*** PROVIDED PASSAGE Section Begins ***
There are many highlights in Rinaldo, but amongst the “strains of new beauty” Almirena’s sublime aria “Lascia ch’io pianga” remains the most famous. Almirena, imprisoned in Armida’s enchanted palace, laments her fate and asks just to be left alone to weep. The aria leaves even Dean and Knapp, the most exhaustive modern analysts of Handel’s operas, speechless: “This perfection is scarcely susceptible of analysis”(Dean and Knapp, 178). Rinaldo’s best aria is “Cara sposa” which concludes a magnificent sequence in the first Act. The scene begins in a “delightful Grove in which the birds are heard to sing, and seen flying up and down among the Trees” (the birds so mocked by Addison). Rinaldo is blissfully with his Almirena, who sings “Augelletti che cantante”, Handel using his famous skills of imitation to echo the singing birds with two flutes and a piccolo. The two then share loving compliments before singing a charming duet. At the height of their joy, Armida appears and seizes Almirena. Rinaldo squares up to defend his lover, but then “a black Cloud descends, all fill’d with dreadful Monsters spitting Fire and Smoke on every side” (Rinaldo, 12-17). Under cover of this monstrous storm (with furious symphonic accompaniment) Armida makes off with Almirena. Bereft, Rinaldo sings his “Cara sposa”, where “the imploring accents of the voice are set against an intricately woven string accompaniment of great emotional intensity, with the parts constantly crossing” (Dean and Knapp, 178). The sequence shows Handel’s unrivalled ability to shift moods, from joy and delight to alarm, fear and despair in a few pages of score.
*** PROVIDED PASSAGE Section Ends ***
*** DATA UNDER STUDY Section Begins ***
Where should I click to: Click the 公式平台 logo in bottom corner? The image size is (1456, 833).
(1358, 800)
*** DATA UNDER STUDY Section Ends ***
*** DATA UNDER STUDY Section Begins ***
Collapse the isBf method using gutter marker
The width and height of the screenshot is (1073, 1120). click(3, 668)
*** DATA UNDER STUDY Section Ends ***
### TASK ITEM:
Carry on the passage about Handel's opera Rinaldo from its final sentence. The records are separate material and have no connection to the text on Handel's Rinaldo.

### RESPONSE AREA:
Overall, though, the best of the music belongs to Armida. She is the first of Handel’s several wonderful sorceresses, and her portrait, from aria to aria, shows the emotional range we associate with Handel’s greatest characters. She is furious, vengeful, spiteful, jealous, anxious and desolate – a cruel tormentor, but, herself, cruelly tormented.

Modern commentators have tended to agree that the historical importance of Rinaldo outweighs its musical achievement, though, like Dean and Knapp, they have found much to admire. Handel went on to write much better Italian operas, including the acknowledged masterpieces Giulio Cesare, Tamerlano, Rodelinda and Ariodante (all with separate entries in this encyclopedia). But such operas might never have been written, or performed in London, without the success of Rinaldo.

Works Cited

Bond, Donald F. (ed.). The Spectator, 5 vols, Volume I. Oxford: Clarendon Press. 1965.
Burney, Charles. A General History of Music, 4 vols, Volume IV. London: T. Becket et al. 1789.
Dean, Winton and John Merrill Knapp. Handel’s Operas 1704-1726. Oxford: Clarendon Press. 1995.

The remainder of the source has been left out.